__TESTO DEL DOCUMENTO__
____________

Due note sul risultato di Renzi

Dall'analisi finale del voto delle primarie, due cose:
1 Renzi pare che, globalmente, a stento raggiunga il numero di voti assoluti raccolti al primo turno: pur tenendo conto del calo globale dei votanti, ma anche che è difficile dipingere i renziani come demoralizzati e demotivati dopo il risultato del primo turno, ampiamente pompato, l'impressione è che, con la condotta tenuta nel corso dell'ultima settimana, Renzi si sia lasciato diversi voti per strada, facendo cambiare idea a non pochissimi elettori che al primo turno lo avevano votato;
2  al netto della retorica, si nota come la grande maggioranza delle zone del paese considerate tradizionalmente più dinamiche e meno conservatrici, a partire dalle città e dal Nord Italia, abbiano votato Bersani con percentuali superiori perlopiù alla media nazionale: il risultato elettorale di Renzi, paradossalmente (ma fino a un certo punto), si fonda primariamente sul consenso raccolto proprio in quelle regioni in cui l'"apparato" sarebbe più forte e più in grado (in teoria) di indirizzare il voto, in Toscana e in Umbria.
Rivedere un po' delle categorie con le quali si è abituati ad analizzare il paese sarebbe opportuno, che stanno diventando rapidamente molto obsolete.

17 maggio 2011

Vento del Nord

Siamo realisti: i ballottaggi a Trieste e Cagliari, parlando di due capoluoghi, saranno difficilissimi da vincere. Milano, nonostante il largo vantaggio di Pisapia al primo turno sulla Moratti, lo stesso, una partita tutta in salita. Napoli, manco a parlarne.
Però.
Però porca miseria, come si dice i voti si pesano, non si contano, e pesare il risultato di questo primo turno, a prescindere di come andrà a finire tra due settimane, abbiamo vinto. Fa un po' strano tornare a dirlo dopo diversi anni, magari più che altro è che ha perso la destra, ma abbiamo vinto.
Pesa, chiaramente, l'eccezionale risultato di Pisapia a Milano, e la volontà di Berlusconi di politicizzare al massimo lo scontro elettorale: adesso immancabilmente paga pegno, che la crisi profonda del governo e del centrodestra ha avuto un chiaro riflesso nel voto del 15 e 16.

____________

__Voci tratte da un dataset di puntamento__
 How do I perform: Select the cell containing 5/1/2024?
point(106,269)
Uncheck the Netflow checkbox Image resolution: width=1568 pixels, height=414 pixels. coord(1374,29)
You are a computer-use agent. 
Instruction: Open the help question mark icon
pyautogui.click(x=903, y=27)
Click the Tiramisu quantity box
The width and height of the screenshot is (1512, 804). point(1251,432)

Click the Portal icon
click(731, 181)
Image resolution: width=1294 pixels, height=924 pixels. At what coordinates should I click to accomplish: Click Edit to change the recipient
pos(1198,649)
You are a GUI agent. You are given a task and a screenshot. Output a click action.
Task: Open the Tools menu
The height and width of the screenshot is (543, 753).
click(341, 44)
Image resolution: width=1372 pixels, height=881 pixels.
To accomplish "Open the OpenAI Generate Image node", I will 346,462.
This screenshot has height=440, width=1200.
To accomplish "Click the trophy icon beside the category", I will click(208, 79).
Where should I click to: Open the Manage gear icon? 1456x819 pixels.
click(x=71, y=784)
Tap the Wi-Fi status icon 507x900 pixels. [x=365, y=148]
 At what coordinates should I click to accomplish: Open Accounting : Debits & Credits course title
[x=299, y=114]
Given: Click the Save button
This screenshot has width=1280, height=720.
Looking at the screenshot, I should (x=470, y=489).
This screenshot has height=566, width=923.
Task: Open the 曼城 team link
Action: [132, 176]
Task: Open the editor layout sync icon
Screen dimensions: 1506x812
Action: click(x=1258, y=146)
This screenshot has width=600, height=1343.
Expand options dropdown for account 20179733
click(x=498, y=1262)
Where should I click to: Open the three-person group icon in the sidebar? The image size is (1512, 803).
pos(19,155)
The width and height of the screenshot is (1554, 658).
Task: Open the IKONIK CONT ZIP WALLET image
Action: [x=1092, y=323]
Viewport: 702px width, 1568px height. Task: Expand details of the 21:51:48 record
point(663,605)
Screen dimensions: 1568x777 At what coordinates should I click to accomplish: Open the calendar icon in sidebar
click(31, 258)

____________

__CONSEGNE__
**A.** Riscrivi la parte del testo sulle elezioni che comincia con le parole contenenti "Siamo realisti: i" e si chiude con "ma abbiamo vinto.", mettendo "Torino" al posto di "Trieste".
**B.** Rispondi a queste domande sul testo sulle elezioni:
(i) In quali regioni si fonda primariamente il risultato elettorale di Renzi?
(ii) Quali due capoluoghi avranno ballottaggi definiti difficilissimi da vincere?
(iii) In quali giorni si è tenuto il voto di cui parla l'ultima frase?
**C.** Scrivi il seguito del testo sulle elezioni, ripartendo da dove si ferma.
Le voci non hanno alcun ruolo in questo lavoro.

__RISPOSTE__
**A.**
Siamo realisti: i ballottaggi a Torino e Cagliari, parlando di due capoluoghi, saranno difficilissimi da vincere. Milano, nonostante il largo vantaggio di Pisapia al primo turno sulla Moratti, lo stesso, una partita tutta in salita. Napoli, manco a parlarne.
Però.
Però porca miseria, come si dice i voti si pesano, non si contano, e pesare il risultato di questo primo turno, a prescindere di come andrà a finire tra due settimane, abbiamo vinto. Fa un po' strano tornare a dirlo dopo diversi anni, magari più che altro è che ha perso la destra, ma abbiamo vinto.

**B.**
(i) In Toscana e in Umbria.
(ii) Trieste e Cagliari.
(iii) Il 15 e il 16.

**C.**
Dopo anni in senso contrario, s'è fermata la grossa emorragia di amministrazioni a danno del centrosinistra (mettiamoci anche che 5 anni fa, nel 2006, cominciò appunto il reflusso, ossia non c'era, come l'anno scorso, la missione impossibile di replicare il trionfo delle Regionali 2010). Il PDL ha accentuato in modo palese la crisi di consensi (e finalmente!), e soprattutto s'è fermata la grande avanzata della Lega Nord, che contava di crescere a spese del PDL: il voto "di protesta" o in uscita dal PDL, visti anche i risultati nulli dell'azione di governo, e il legame a doppio filo con uno screditato Berlusconi, hanno influito.
SEL finalmente comincia a "incassare" i primi risultati positivi del suo progressivo radicamento: a macchia di leopardo, lentamente, ma praticamente ovunque in crescita, sopra a Rifondazione e PDCI, e con l'ottimo risultato di Bologna, sul 10%, e con l'aver sponsorizzato Pisapia, novello eroe della sinistra nostrana.
Al PD nel complesso non gli dice assolutamente male, luci e ombre, ma anche in questo caso parrebbe che il lavoro impostato da Bersani (che per inciso fa bene a rivendicare la vittoria, un po' di psicologia, ed è bello il riferimento al "vento del Nord" di memoria resistenziale) cominci a dare i suoi frutti, e magari "il nuovo che avanza", Veltroni, Renzi, Fioroni e compagnia si danno una calmata. Chissà, magari capiscono che è ora di piantarla con una certa "società civile" e prefetti vari, e visto il mediocre risultato, smetta di inseguire la prospettiva strategica dell'alleanza con Fini e Casini.
Già, il Terzo Polo. Magari si accontentano eh, in molti casi possono permettersi la politica dei due forni e sono determinanti. Però i voti rimangono all'incirca sempre quelli dell'UDC se va da solo, se Fini ci crede veramente in Futuro e Libertà, si decidesse a metterci la faccia.
Dopodiché, come detto, non è tutto rose e fiori. Al di là che ancora ci sarà da sudare per cercare di trasformare quelli che sono segnali incoraggianti e una sconfitta della destra in una vittoria piena per noi, certe profonde crepe in territori che si ritenevano praticamente intoccabili danno molto da pensare. In primo luogo il grande successo delle liste di Grillo, col caso eclatante di Bologna, è un bel casino, che bisognerà decidersi ad affrontare, che rischiamo di giocarci metà di una generazione.
Dopodiché, si veda l'Umbria. La crisi del tradizionale blocco di centrosinistra è serissima. Disastro a Nocera Umbra, Montecastrilli persa, Bevagna e Trevi vinte per un soffio di voti. La crisi di identità e progettuale del Partito Democratico, tra la maggioranza che non riesce a rinnovarsi e non sa come affrontare la minoranza interna, che invece, vedasi Terni, gioca spregiudicata, per i propri interessi, è ormai andata troppo avanti: a Terni è ormai conclamata, ma in tutta la Regione ribolle. Bottini e tutto il gruppo dirigente, invece di passare il tempo a fare dichiarazioni ottimistiche sui grandi successi del centrosinistra regionale, devono riconoscerlo, e cercare di intervenire radicalmente. Poi, se sono contenti loro di un socialista a Città di Castello, di una sconfitta comunque pesante ad Assisi, di una sofferenza in tutto il territorio umbro...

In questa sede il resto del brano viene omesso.